• Text to read:
☆ ☆ ☆ ☆

A simple cache

One of my customers recently had the need for a simple cache in their python code. The items that needed to be cached are generated from information held on disk. There are a lot of instances of objects and retrieving from disk is relatively slow; most of these objects are used to create other objects that differ only by name and position in a 2-D layout. To speed up the import of these objects a I implemented a simple cache that meant that the underlying base object could quickly be retrieved from memory instead of disk if it had already been seen.

The first simple implementation that I came up with is shown below and can be used as a generic Cache class. The constructor for the class takes a reference to a lookup function that performs the (possibly) expensive retrieval of the object from persistent storage and adds it to the local cache. Once an object is in the cache then the local copy is returned as required. One of our customer’s requirements is that the cached object needs to accept a tuple as a key to identify the object and this is implemented in this cache.

The cache will raise a KeyError exception if the required object cannot be recovered from backing store. The handling for this is a bit agressive as it catches any exception from the lookup function. A better implementation would only catch specific errors. This is left as an exercise for the reader.

#
# A simple cache class for Python 3
#

class CacheError(Exception):
    """ Cache problem """

class CacheLookupError(CacheError):
    """ Key lookup failed """

class Cache:
    """ A simple cache class """

    def __init__(self, lookup_function):
        """ Create a new cache.

        @param [in] lookup_function The function called if a
                                    requested object is not
                                    already in the cache.
        """
        self._cache = {}
        self._lookup_function = lookup_function

    def __getitem__(self, *keys):
        """ Get cached entry using [] syntax.

        @param [in] keys The attributes to be merged
                         to form a single key into the cache.
        @return The cached item or a new item if not in
                the cache already
        """
        if len(keys) > 1:
            key = tuple(keys)
        else:
            key = keys[0]

        try:
            return self._cache[key]
        except KeyError:
            try:
                self._cache[key] = self._lookup_function(key)
                return self._cache[key]
            except:
                raise CacheLookupError(key)

            

And the tests for this code (requires pytest to run):

#===========================
# Tests
# -----
# These tests assume that pytest is installed. If you
# don't have pytest then install it with pip:
#
#   pip install pytest
#
# Required imports
import pytest
import time

# Unit under test
import cache

# Test fixtures
# -------------
#
def dummy_lookup_function(key):
    """ Function to perform a lookup
    Dummy lookup function that uses a timer
    to make the lookup 'expensive' in delay
    time.
    """
    time.sleep(1)
    return "VALUE: {}".format(key)

def dummy_lookup_fail(key):
    """ Function to perform a lookup
    Dummy lookup function that always raises
    an exception.
    """
    raise Exception()

# Test cases
# ----------
def test_create_one_entry():
   """ Create a single entry in a new cache """

☆ ☆ ☆ ☆

• Written request 1: Which classes does the code on the simple cache page define?

• Material provided:
☆ ☆ ☆ ☆

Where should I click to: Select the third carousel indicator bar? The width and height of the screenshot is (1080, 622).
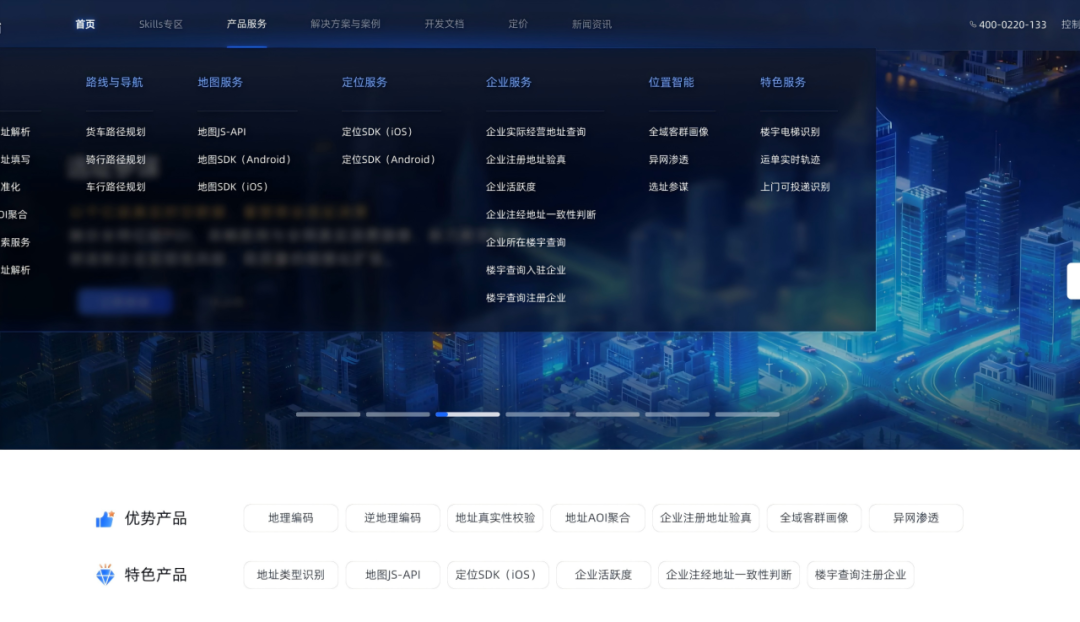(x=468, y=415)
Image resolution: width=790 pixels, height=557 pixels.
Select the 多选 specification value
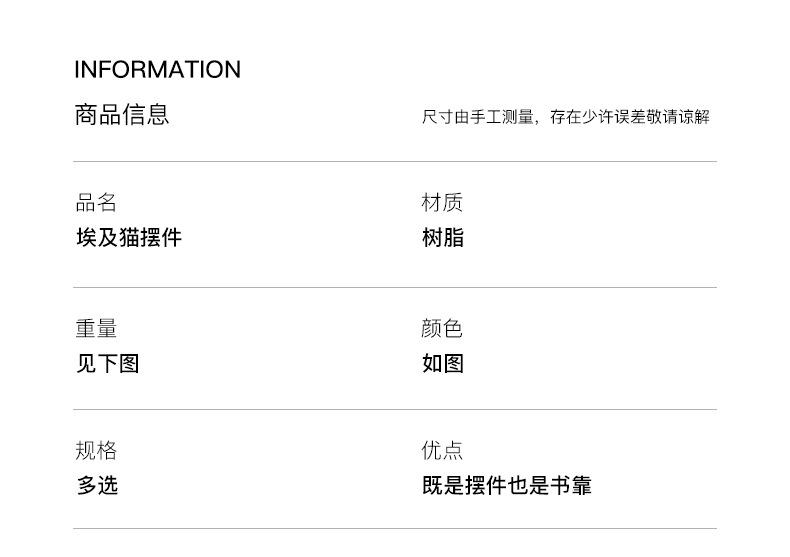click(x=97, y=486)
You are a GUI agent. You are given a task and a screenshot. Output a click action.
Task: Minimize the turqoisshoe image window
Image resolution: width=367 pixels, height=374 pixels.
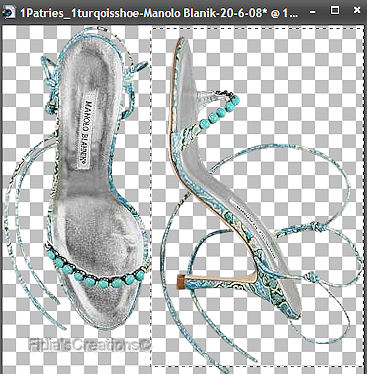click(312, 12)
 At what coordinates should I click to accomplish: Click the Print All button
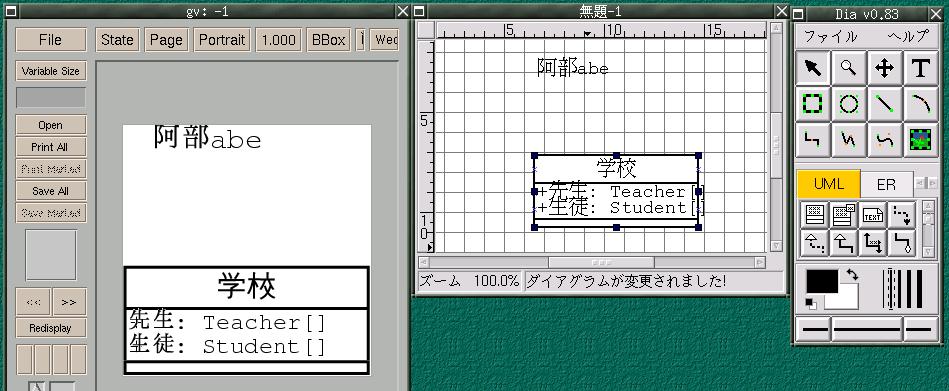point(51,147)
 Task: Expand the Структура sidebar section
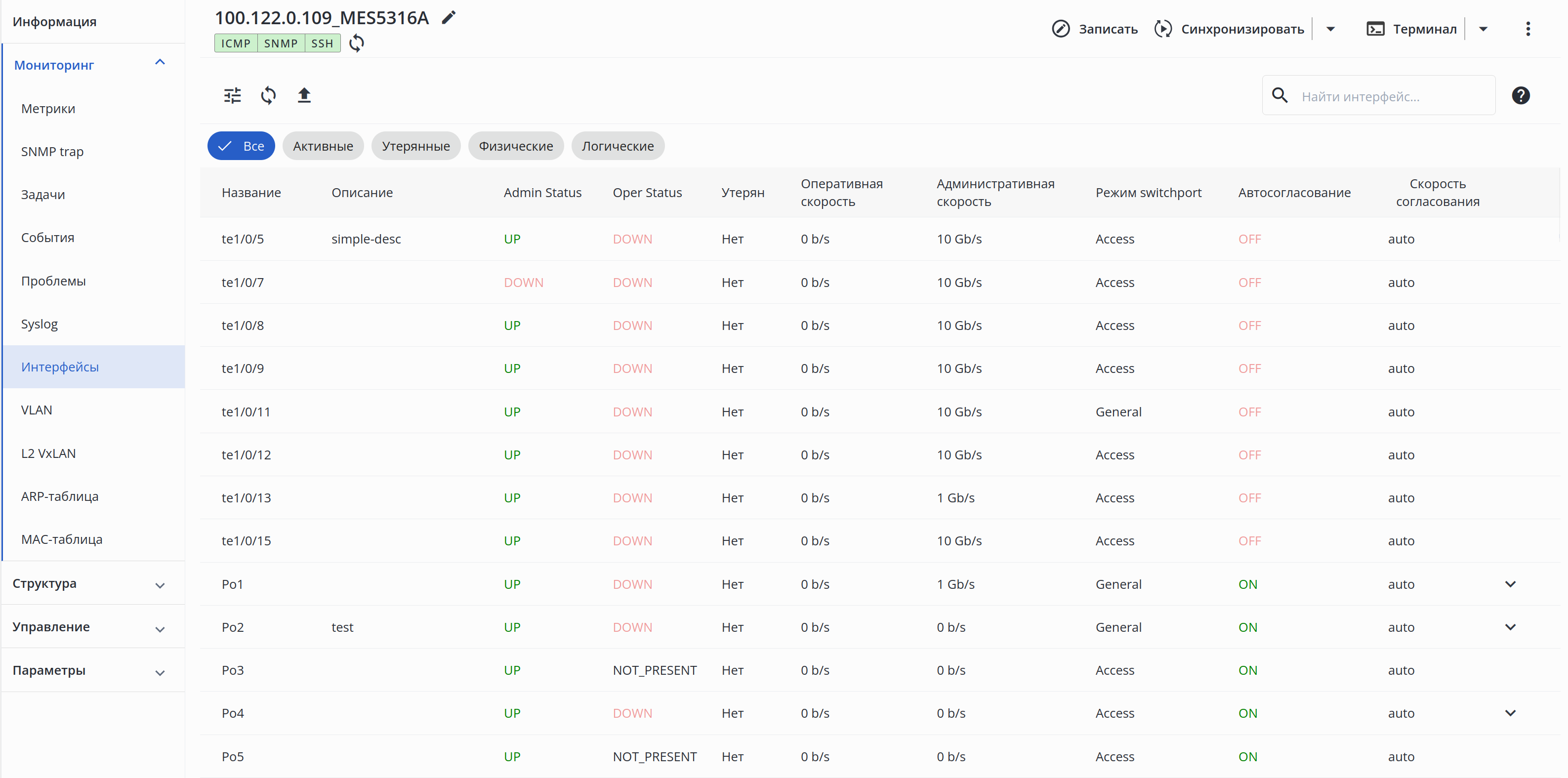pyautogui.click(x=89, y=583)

☆ ☆ ☆ ☆

• Written request 2: Can you reproduce the part of the listing starting at the line containing "You are a GUI" and ending at the end of the listing, swapping "pixels" for "px" and omitting the pictures?

• Task response 1: CacheError, CacheLookupError, Cache

• Task response 2:
You are a GUI agent. You are given a task and a screenshot. Output a click action.
Task: Minimize the turqoisshoe image window
Image resolution: width=367 px, height=374 px.
click(312, 12)
 At what coordinates should I click to accomplish: Click the Print All button
point(51,147)
 Task: Expand the Структура sidebar section
pyautogui.click(x=89, y=583)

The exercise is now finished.